Atrás había quedado una jornada que un hombre cercano a Macri calificó como de "calentura extrema", que estuvo a punto de terminar con la fractura del bloque de 14 diputados que lidera Federico Pinedo. Una jornada con sospecha de presuntos sobornos y el fantasma de la división en los pasillos de la Cámara baja.
Según fuentes inobjetables de Pro, el propio titular del bloque habría calificado de "delincuentes" a Cristian Gribaudo, Laura Alonso, Silvia Majdalani y Soledad Martínez, por haberse ido "sin avisar" del recinto a la hora de votar. Incluso amenazó, según las mismas fuentes, con renunciar a su puesto si los legisladores no eran castigados. El nombre de un experimentado operador peronista y un ofrecimiento de 50.000 pesos "por cabeza" eran los rumores más fuertes en la jefatura del bloque.
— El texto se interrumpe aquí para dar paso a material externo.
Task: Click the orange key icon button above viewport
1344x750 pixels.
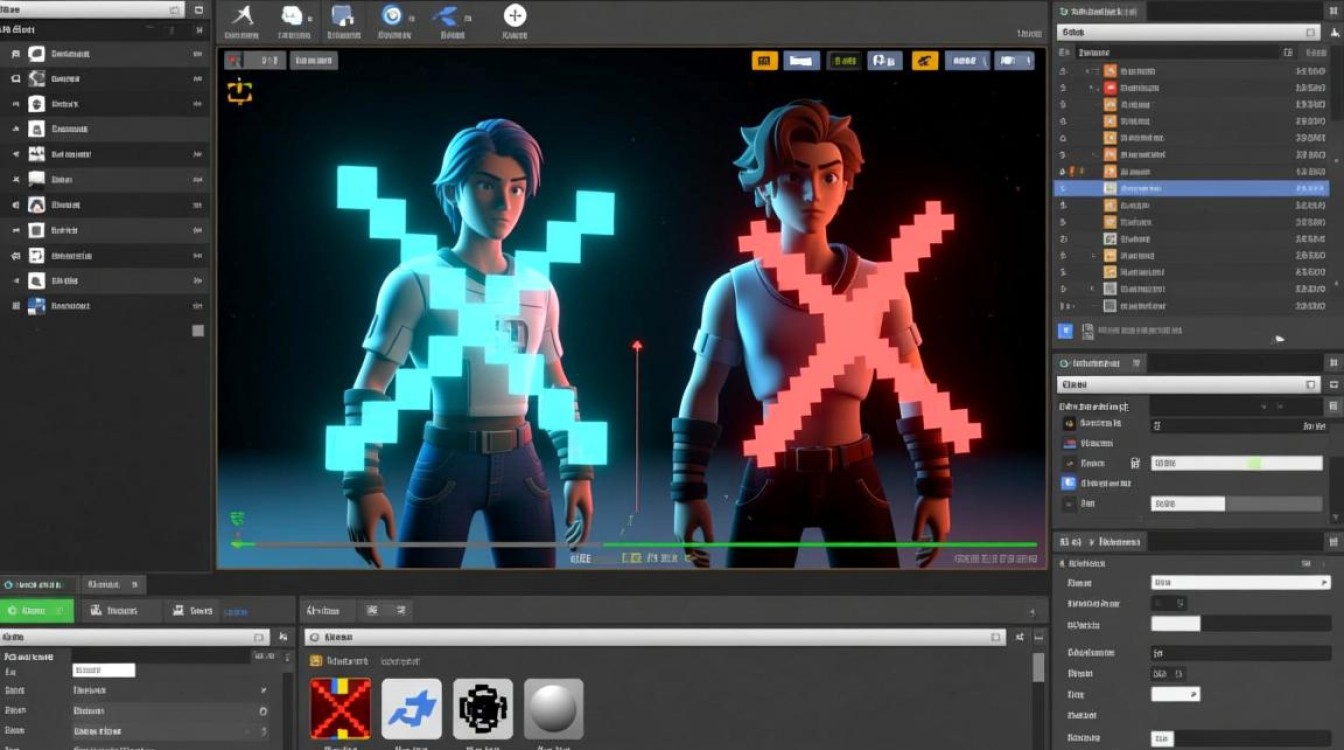Action: click(x=925, y=61)
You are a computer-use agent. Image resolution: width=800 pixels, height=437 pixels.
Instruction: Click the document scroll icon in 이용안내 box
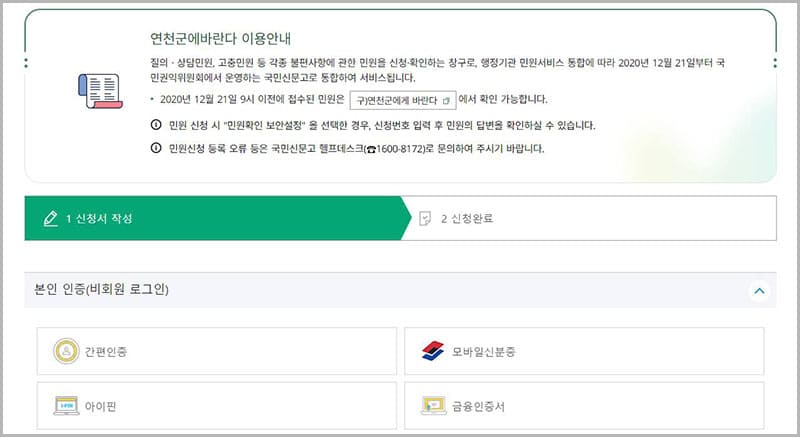click(98, 90)
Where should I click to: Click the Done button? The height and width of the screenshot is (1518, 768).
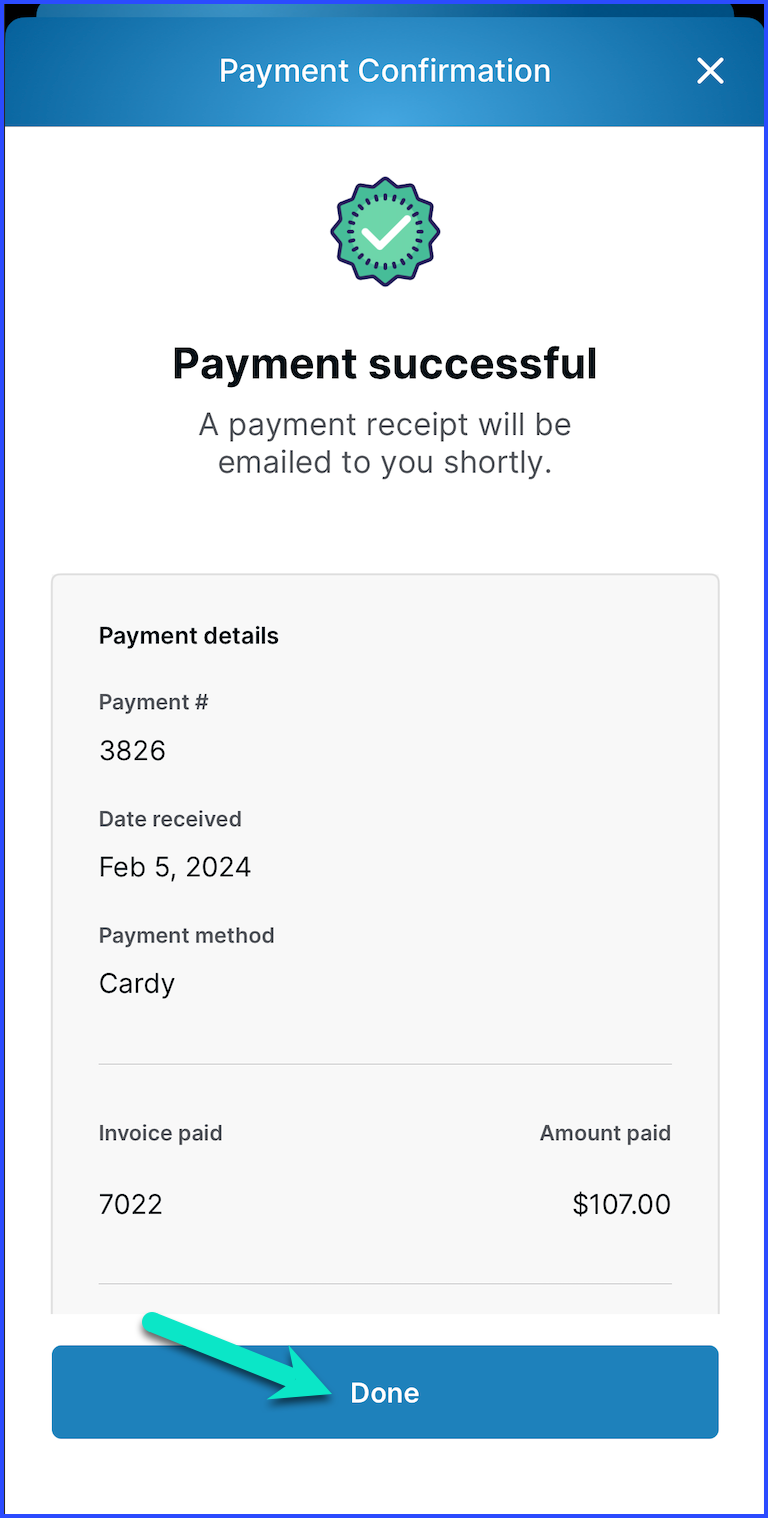385,1392
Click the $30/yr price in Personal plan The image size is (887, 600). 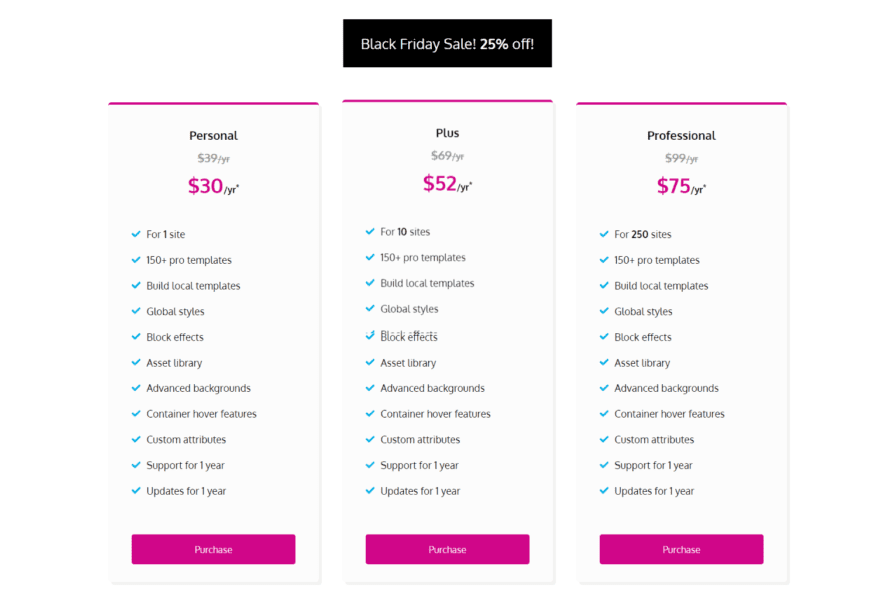tap(213, 186)
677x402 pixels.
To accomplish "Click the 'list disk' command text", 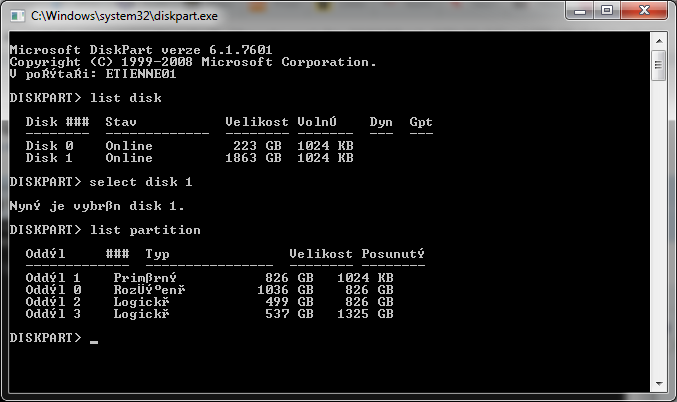I will coord(125,98).
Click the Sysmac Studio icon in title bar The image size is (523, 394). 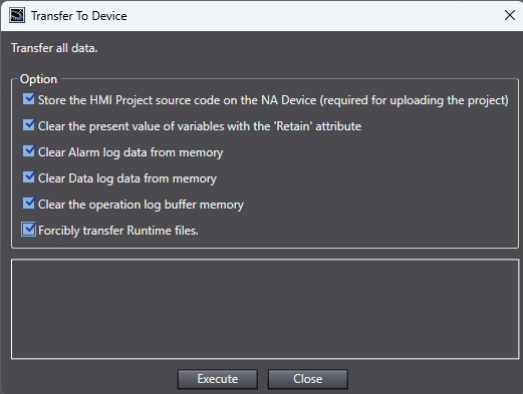(x=17, y=15)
Pinedo ya conocía las críticas que los diputados "rebeldes" hacen desde tiempo a su conducción, a la que califican de "autoritaria". Citan por casos los debates de la ley de glaciares y la del matrimonio gay, en las que el diputado porteño impuso su postura aunque toleró disidencias. Por la mañana, Alonso justificó su ausencia. "Yo iba a votar a favor; creo que todo gobierno debe tener su presupuesto. Me fui para no contradecir a mi bloque, en el que no hubo debate sobre la postura a tomar", criticó la diputada en diálogo con LA NACION.
En el recinto, faltando pocos minutos para votar, Pinedo reconoció que no podía "justificar las ausencias" de los cuatro diputados, quienes -salvo Gribaudo, en un oportuno viaje-llegaron pasadas las 18 a la Jefatura de Gobierno. Durante la reunión, que duró algo más de una hora, Macri manifestó su "decepción" con la actitud de los cuatro díscolos, pero no pidió sanciones para ellos. Eso sí: respaldó a Pinedo como jefe de bloque. "En momentos como éstos hay que mantener la unidad", dijo el jefe de gobierno, que fue acompañado por su jefe de gabinete, Horacio Rodríguez Larreta, y su secretario de gobierno, Marcos Peña. "Se rescató el valor de la unidad y la importancia de evitar que pasen cosas como éstas", coincidió Peña al culminar el encuentro, donde sólo hubo agua mineral y café.
De todos modos, trascendió que los términos que usó Macri en un apartado con las tres diputadas fue más elevado. Y que las tres salieron compungidas luego de un reto en privado, después de la reunión general, que duró cinco minutos.